Per la Presidente della Commissione ITRE, l’on. Amalia Sartori, è necessaria una «Innovazione trasversale a tutti i settori e a tutte le politiche dell’Unione Europea, a partire dalla politica per la ricerca e quindi da Horizon 2020. Questa è la leva su cui dobbiamo puntare per rilanciare la competitività delle nostre imprese e del nostro tessuto economico. Certo, la ricerca di base deve continuare ad essere finanziata e stimolata da programmi ambiziosi come quello presentato oggi. Il ruolo del Parlamento consisterà anche nell’orientare il dibattito che è iniziato solo recentemente in Commissione ITRE, e grande attenzione sarà sicuramente riposta sulla dotazione finanziaria complessiva e sulle ulteriori esigenze di semplificazione.»

Sul fondamentale rapporto tra ricerca e crescita delle aziende si è soffermato anche Gian Angelo Bellati, segretario generale Unioncamere del Veneto: «Horizon2020 rappresenta per le nostre imprese una grandissima opportunità di accesso ai finanziamenti europei nel periodo 2014-2020. Per Unioncamere del Veneto, quest’evento ha offerto l’occasione di fornire ulteriore sostegno alle concrete richieste delle piccole e micro imprese che vogliono presentare progetti europei. Unioncamere del Veneto, attraverso Eurosportello Veneto e i suoi uffici ma anche grazie alla sinergia con la Regione del Veneto, accompagna le imprese nel processo di internazionalizzazione e, in particolare, alla ricerca di fondi europei. E quelli per la ricerca che saranno stanziati da Horizon possono essere un fondamentale impulso per il rilancio del sistema economico Veneto e di tutto il Paese».
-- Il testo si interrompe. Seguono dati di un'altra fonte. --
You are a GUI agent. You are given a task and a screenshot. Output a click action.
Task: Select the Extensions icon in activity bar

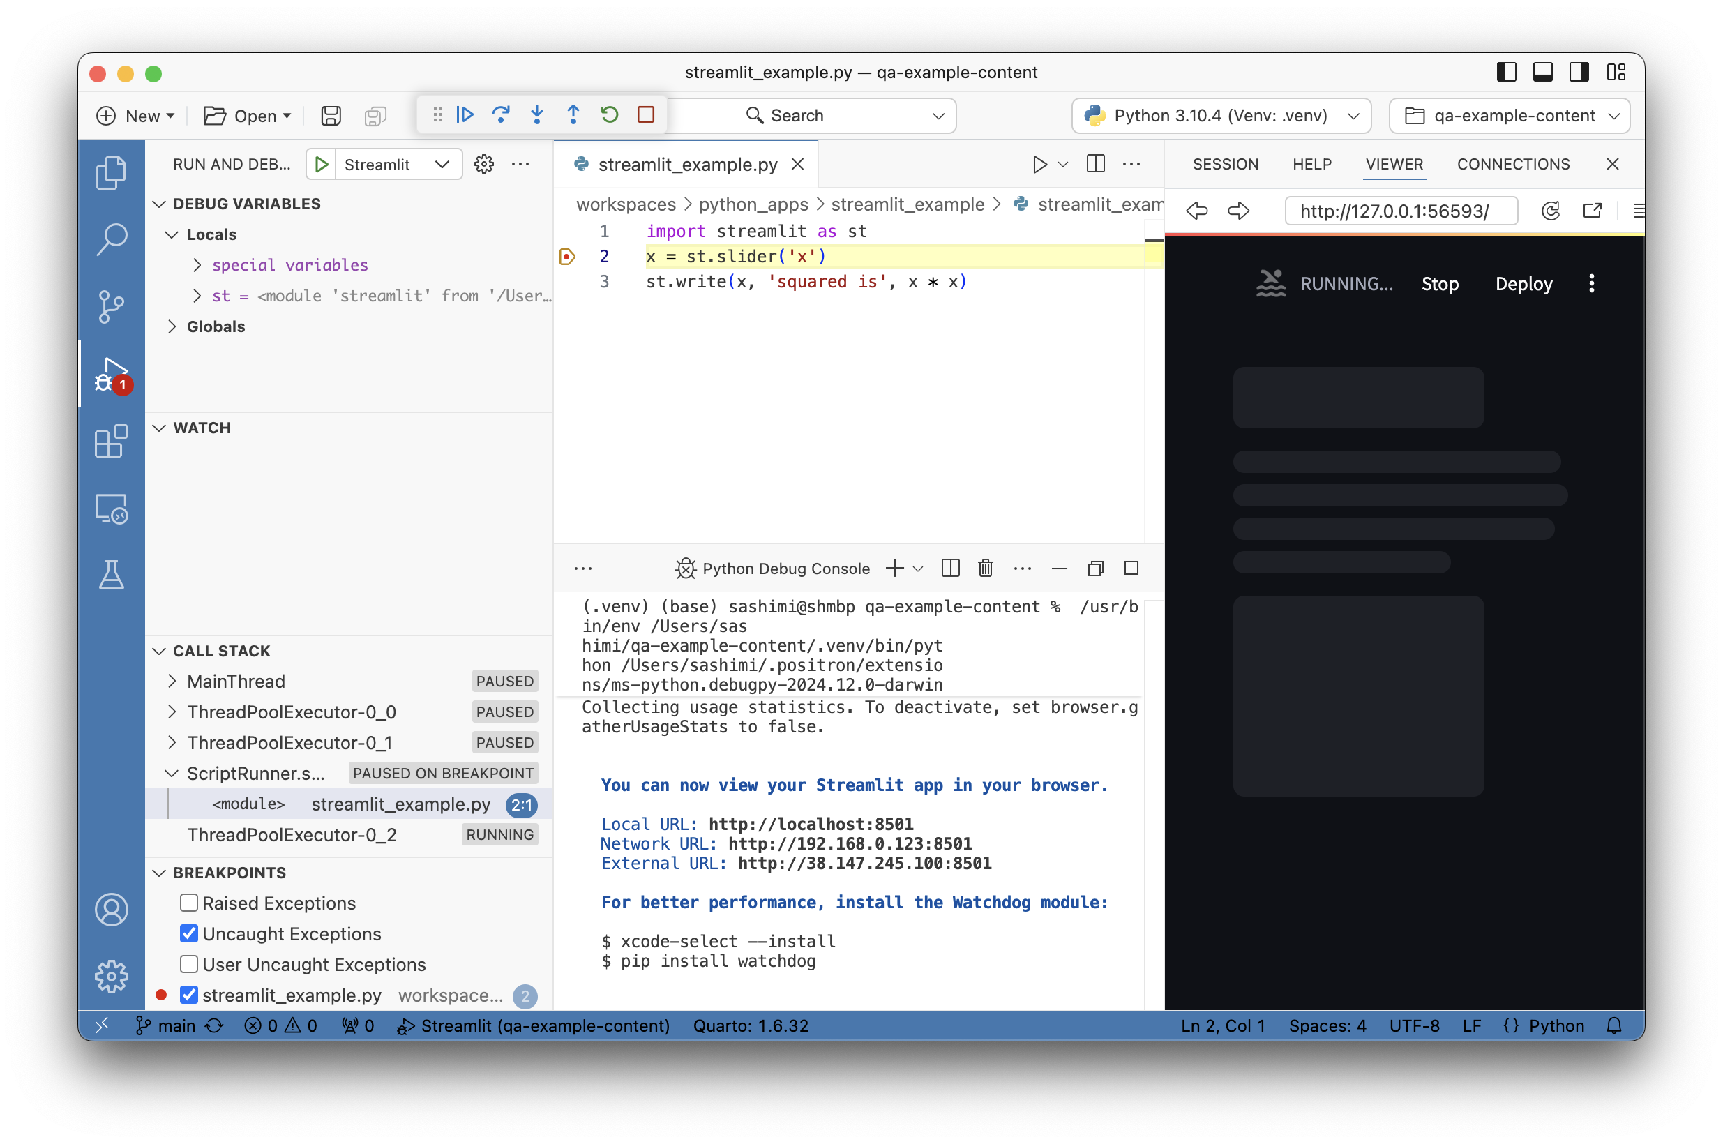tap(112, 441)
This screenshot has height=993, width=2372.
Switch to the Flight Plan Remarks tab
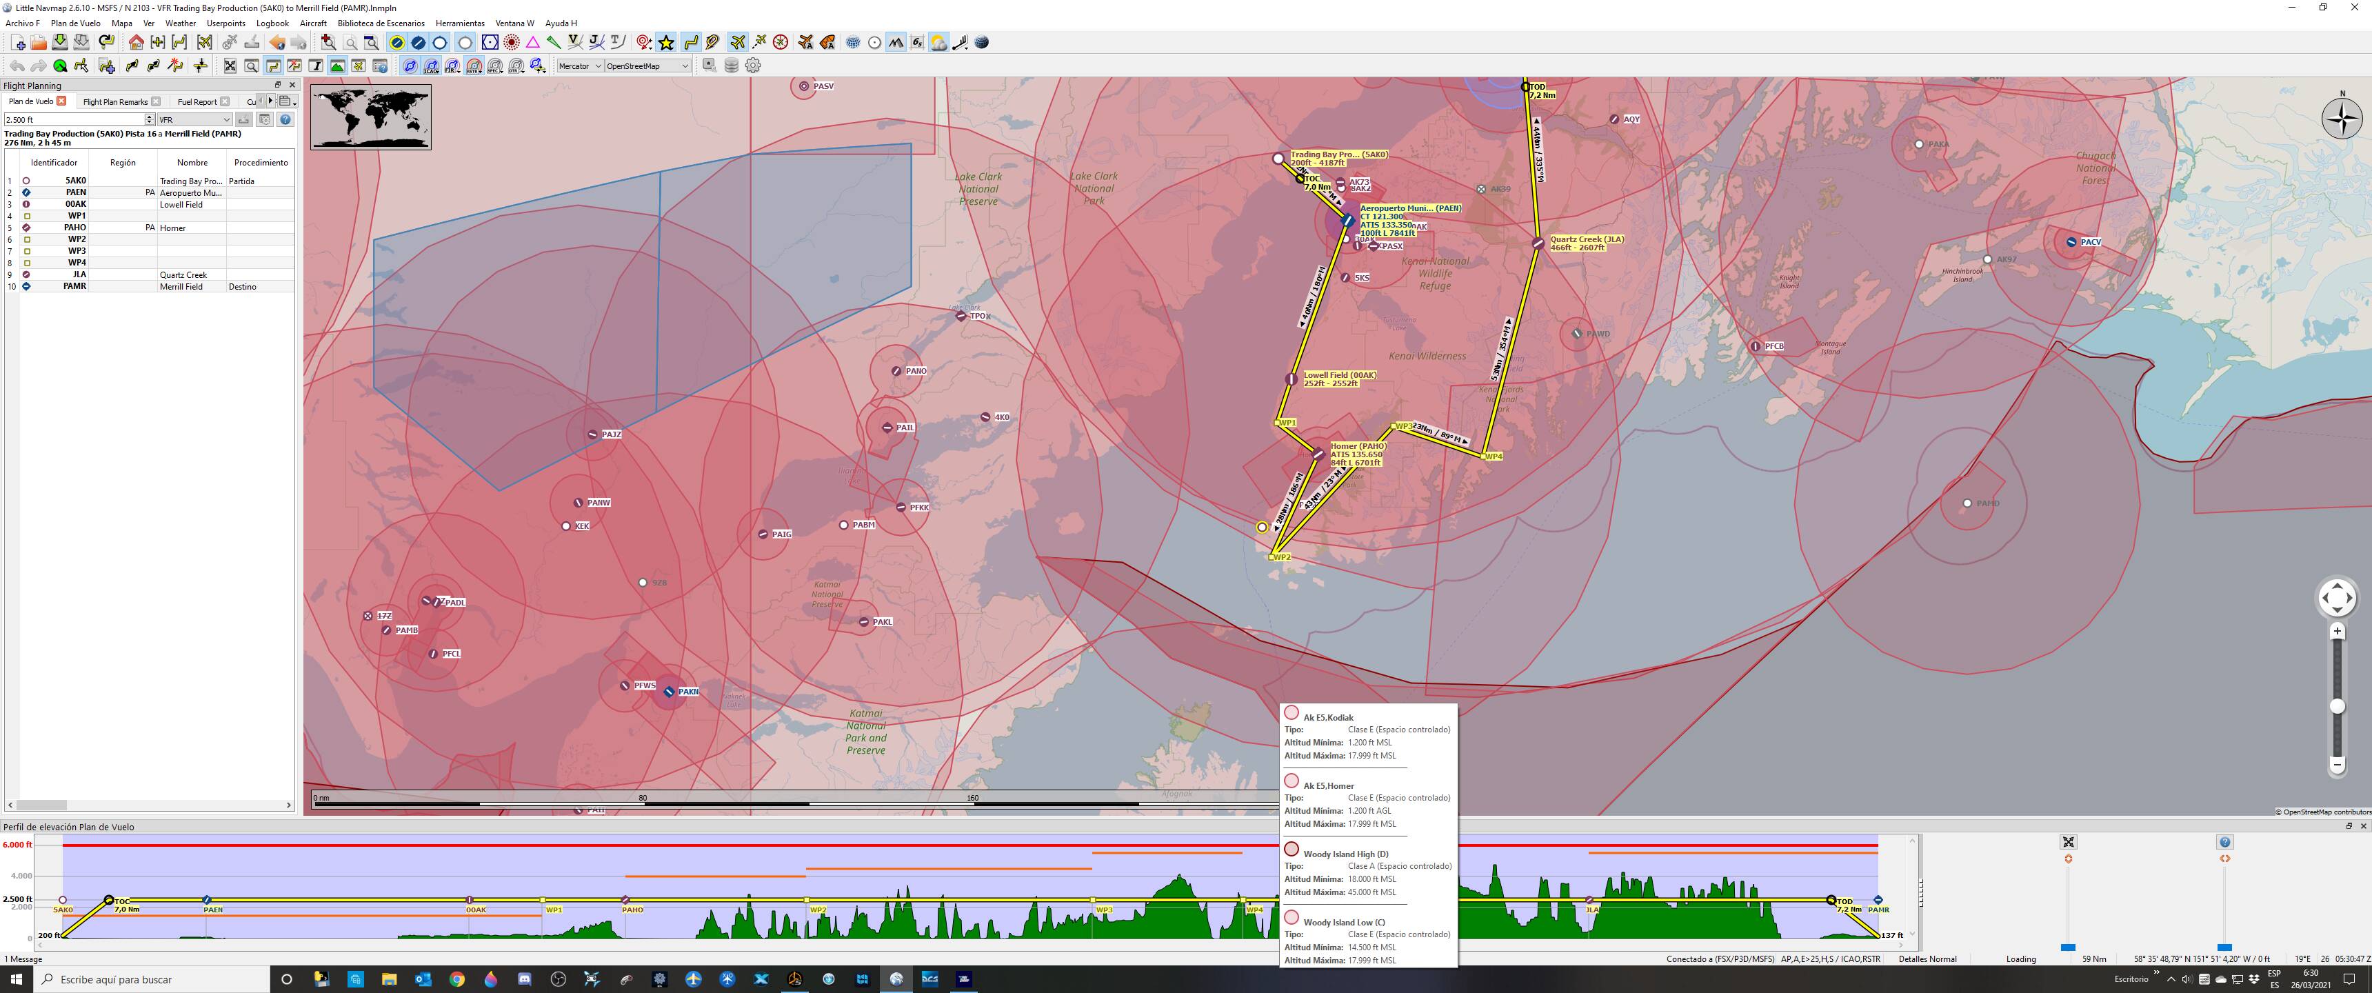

Il Veneto, in particolare, è stata la regione italiana a far registrare il maggior aumento medio annuo, con una crescita di più di mezzo punto percentuale del PIL. La quota di spesa per ricerca in rapporto al PIL in Veneto è infatti più che raddoppiata in questi 8 anni, passando dallo 0,51% all’1,05% del prodotto interno lordo, quando nello stesso arco temporale in Italia la crescita registrata è del 17,7%.

Questi dati sono stati sottolineati nel suo intervento dall’assessore regionale all’economia Marialuisa Coppola, facendo inoltre rilevare che la quasi la totalità delle 456 mila imprese venete è di media, piccola o piccolissima dimensione. «Le medie imprese industriali venete – ha detto l’assessore – sono tra le più dinamiche del Paese, con una consolidata propensione all’innovazione. La sensibile crescita degli investimenti delle imprese ha fatto sì che il Veneto abbia quasi raggiunto l’altro obiettivo della Strategia di Lisbona, ossia la condizione che i due terzi della spesa siano sostenuti dalle imprese. Le imprese in Veneto, infatti, sono arrivate a investire il 64,6% della spesa complessiva in ricerca e sviluppo, seguite dall’università con una quota pari al 25,1%».

«La Regione del Veneto concorda con la necessità di indirizzare le risorse verso le priorità indicate dal nuovo programma europeo “Horizon 20202” – ha aggiunto l’Assessore all’industria, Ricerca e Innovazione, Isi Coppola – ritengo comunque determinante che le proposte vedano il diretto coinvolgimento degli enti territoriali. Guardiamo inoltre ai giovani come motore dell’innovazione, nei confronti dei quali abbiano la responsabilità e il dovere di investire.»